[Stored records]
════════
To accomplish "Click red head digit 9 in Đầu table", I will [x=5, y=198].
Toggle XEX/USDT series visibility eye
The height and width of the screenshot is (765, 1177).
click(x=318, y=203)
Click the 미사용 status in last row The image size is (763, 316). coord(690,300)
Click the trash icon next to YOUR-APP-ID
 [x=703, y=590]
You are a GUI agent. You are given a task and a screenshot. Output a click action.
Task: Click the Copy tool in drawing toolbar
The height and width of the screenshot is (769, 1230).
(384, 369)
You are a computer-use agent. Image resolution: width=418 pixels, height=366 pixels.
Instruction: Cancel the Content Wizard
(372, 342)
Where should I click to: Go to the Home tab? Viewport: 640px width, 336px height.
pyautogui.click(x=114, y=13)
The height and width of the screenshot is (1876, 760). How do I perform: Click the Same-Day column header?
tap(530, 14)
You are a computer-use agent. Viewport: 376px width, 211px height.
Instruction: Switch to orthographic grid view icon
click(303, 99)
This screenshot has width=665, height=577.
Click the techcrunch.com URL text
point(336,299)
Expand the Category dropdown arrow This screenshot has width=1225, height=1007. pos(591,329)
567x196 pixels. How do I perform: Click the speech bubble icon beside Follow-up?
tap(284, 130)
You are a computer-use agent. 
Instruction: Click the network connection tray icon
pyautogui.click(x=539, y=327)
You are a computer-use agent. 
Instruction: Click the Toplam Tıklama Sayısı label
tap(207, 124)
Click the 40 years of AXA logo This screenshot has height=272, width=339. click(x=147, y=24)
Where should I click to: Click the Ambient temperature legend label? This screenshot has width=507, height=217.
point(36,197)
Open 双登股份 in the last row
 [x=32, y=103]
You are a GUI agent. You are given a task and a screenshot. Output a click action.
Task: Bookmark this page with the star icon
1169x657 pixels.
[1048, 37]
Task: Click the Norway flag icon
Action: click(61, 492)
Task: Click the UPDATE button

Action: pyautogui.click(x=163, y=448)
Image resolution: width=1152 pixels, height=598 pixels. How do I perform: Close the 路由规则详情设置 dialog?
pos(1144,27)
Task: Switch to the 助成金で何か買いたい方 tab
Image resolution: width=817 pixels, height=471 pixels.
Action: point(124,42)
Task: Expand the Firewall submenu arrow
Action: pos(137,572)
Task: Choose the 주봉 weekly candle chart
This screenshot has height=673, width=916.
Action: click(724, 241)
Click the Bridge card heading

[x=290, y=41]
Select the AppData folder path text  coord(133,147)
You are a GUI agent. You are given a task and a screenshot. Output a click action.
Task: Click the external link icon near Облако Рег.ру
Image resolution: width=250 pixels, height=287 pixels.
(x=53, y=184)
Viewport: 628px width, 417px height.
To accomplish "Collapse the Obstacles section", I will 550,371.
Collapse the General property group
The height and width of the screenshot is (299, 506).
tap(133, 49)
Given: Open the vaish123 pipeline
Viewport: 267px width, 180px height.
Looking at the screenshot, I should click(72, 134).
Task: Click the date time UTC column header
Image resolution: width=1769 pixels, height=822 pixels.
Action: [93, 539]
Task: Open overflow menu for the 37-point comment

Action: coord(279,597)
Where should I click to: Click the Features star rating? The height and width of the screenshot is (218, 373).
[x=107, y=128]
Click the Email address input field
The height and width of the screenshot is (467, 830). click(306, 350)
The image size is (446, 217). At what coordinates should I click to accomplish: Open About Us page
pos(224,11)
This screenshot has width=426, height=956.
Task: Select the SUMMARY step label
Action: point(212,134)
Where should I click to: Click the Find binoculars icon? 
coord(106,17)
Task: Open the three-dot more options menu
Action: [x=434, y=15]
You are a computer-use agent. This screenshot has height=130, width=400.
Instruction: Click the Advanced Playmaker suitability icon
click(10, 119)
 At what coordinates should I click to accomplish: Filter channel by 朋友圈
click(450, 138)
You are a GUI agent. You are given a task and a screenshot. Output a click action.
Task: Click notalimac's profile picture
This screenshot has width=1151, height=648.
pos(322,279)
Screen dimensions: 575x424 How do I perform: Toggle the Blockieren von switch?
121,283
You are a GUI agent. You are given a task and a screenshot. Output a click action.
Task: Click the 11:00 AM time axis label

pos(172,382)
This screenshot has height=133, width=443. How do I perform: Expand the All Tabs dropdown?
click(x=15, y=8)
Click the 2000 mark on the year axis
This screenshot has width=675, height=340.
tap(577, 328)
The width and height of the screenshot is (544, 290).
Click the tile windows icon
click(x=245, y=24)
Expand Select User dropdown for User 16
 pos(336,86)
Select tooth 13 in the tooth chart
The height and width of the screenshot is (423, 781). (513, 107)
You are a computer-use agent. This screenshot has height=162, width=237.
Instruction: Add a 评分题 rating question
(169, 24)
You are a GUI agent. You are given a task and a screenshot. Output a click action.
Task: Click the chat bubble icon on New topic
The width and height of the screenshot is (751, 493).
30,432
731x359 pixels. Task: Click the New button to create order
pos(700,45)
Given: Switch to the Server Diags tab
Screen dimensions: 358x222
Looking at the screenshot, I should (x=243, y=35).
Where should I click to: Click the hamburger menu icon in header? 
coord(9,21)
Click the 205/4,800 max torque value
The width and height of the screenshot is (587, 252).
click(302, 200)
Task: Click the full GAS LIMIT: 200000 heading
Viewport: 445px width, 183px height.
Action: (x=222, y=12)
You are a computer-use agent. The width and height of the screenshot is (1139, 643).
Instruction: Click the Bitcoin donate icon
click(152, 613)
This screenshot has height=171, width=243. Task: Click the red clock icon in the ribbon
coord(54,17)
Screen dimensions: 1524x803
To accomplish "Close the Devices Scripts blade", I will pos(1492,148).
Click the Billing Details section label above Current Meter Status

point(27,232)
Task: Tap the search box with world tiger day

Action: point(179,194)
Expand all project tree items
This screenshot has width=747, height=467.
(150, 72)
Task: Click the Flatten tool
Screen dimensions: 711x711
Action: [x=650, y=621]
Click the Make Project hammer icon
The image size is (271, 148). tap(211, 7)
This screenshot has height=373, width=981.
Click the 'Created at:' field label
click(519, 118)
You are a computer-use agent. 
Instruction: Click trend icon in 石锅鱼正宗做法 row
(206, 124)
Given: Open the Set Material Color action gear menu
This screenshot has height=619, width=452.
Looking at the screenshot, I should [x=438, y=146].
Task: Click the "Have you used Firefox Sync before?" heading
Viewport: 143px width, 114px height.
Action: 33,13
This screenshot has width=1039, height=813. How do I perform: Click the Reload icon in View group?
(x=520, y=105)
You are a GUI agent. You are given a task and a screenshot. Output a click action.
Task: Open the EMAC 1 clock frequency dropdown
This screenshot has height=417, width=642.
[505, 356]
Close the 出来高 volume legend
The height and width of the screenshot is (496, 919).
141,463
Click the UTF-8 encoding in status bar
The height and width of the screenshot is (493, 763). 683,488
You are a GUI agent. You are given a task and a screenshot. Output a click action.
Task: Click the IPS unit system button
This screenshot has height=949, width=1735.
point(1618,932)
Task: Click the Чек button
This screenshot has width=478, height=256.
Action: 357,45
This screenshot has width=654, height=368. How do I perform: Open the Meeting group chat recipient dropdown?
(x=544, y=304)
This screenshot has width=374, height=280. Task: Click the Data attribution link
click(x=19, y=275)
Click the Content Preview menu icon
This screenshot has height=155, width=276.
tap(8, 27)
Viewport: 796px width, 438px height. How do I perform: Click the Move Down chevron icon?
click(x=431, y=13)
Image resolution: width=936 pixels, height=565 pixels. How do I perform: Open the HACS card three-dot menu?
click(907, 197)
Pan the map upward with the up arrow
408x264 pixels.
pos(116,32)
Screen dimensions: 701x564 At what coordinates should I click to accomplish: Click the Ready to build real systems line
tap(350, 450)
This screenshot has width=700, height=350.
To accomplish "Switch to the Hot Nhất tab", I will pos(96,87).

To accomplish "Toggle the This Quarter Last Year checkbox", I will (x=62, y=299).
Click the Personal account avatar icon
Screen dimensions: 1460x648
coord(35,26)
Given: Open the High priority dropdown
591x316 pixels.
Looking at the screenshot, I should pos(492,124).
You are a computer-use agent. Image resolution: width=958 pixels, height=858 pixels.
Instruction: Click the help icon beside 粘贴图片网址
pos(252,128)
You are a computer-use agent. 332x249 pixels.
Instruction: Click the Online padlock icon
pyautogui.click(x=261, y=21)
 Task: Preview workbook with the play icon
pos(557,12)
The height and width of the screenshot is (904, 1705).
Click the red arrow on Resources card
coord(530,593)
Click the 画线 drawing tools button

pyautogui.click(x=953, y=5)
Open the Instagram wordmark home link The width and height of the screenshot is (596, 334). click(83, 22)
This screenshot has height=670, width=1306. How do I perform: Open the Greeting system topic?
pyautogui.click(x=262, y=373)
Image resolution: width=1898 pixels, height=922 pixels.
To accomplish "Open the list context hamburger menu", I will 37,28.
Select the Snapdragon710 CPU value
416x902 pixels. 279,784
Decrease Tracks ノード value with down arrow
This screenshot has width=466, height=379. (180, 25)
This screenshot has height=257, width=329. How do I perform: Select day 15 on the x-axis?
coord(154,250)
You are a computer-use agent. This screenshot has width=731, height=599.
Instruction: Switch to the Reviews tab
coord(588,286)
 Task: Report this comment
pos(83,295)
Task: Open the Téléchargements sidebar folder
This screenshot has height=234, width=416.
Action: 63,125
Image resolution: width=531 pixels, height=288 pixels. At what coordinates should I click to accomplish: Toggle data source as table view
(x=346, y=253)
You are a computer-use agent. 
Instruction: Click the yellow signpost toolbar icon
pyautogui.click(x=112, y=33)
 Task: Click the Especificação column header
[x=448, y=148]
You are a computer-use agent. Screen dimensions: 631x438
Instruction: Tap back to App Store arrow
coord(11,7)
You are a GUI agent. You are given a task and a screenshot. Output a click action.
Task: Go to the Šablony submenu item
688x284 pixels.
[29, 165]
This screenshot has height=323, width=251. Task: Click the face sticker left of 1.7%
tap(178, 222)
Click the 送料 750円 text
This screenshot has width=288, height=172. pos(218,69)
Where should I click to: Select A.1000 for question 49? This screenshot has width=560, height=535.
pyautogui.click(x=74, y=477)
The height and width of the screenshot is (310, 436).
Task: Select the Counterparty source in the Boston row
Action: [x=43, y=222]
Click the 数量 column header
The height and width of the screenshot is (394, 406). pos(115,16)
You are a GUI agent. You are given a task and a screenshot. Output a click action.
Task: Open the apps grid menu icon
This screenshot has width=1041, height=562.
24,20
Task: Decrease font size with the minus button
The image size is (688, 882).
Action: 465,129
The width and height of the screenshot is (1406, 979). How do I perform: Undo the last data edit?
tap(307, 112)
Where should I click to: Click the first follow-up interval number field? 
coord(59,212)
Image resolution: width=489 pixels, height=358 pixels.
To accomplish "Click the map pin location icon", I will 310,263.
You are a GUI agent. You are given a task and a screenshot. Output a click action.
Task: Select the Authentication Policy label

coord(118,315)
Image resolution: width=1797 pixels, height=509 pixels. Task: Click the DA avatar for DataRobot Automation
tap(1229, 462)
════════
PROMPT: Retype exactly the lines above, from the one with "Click the techcrunch.com URL text" through the one with "Given: Open the vaish123 pipeline", inclusive.

EXERCISE SOLUTION:
Click the techcrunch.com URL text
point(336,299)
Expand the Category dropdown arrow This screenshot has width=1225, height=1007. pos(591,329)
567x196 pixels. How do I perform: Click the speech bubble icon beside Follow-up?
tap(284, 130)
You are a computer-use agent. 
Instruction: Click the network connection tray icon
pyautogui.click(x=539, y=327)
You are a computer-use agent. 
Instruction: Click the Toplam Tıklama Sayısı label
tap(207, 124)
Click the 40 years of AXA logo This screenshot has height=272, width=339. click(x=147, y=24)
Where should I click to: Click the Ambient temperature legend label? This screenshot has width=507, height=217.
point(36,197)
Open 双登股份 in the last row
 [x=32, y=103]
You are a GUI agent. You are given a task and a screenshot. Output a click action.
Task: Bookmark this page with the star icon
1169x657 pixels.
[1048, 37]
Task: Click the Norway flag icon
Action: click(61, 492)
Task: Click the UPDATE button

Action: pyautogui.click(x=163, y=448)
Image resolution: width=1152 pixels, height=598 pixels. How do I perform: Close the 路由规则详情设置 dialog?
pos(1144,27)
Task: Switch to the 助成金で何か買いたい方 tab
Image resolution: width=817 pixels, height=471 pixels.
Action: point(124,42)
Task: Expand the Firewall submenu arrow
Action: pos(137,572)
Task: Choose the 주봉 weekly candle chart
This screenshot has height=673, width=916.
Action: click(724, 241)
Click the Bridge card heading

[x=290, y=41]
Select the AppData folder path text  coord(133,147)
You are a GUI agent. You are given a task and a screenshot. Output a click action.
Task: Click the external link icon near Облако Рег.ру
Image resolution: width=250 pixels, height=287 pixels.
(x=53, y=184)
Viewport: 628px width, 417px height.
To accomplish "Collapse the Obstacles section", I will 550,371.
Collapse the General property group
The height and width of the screenshot is (299, 506).
tap(133, 49)
Given: Open the vaish123 pipeline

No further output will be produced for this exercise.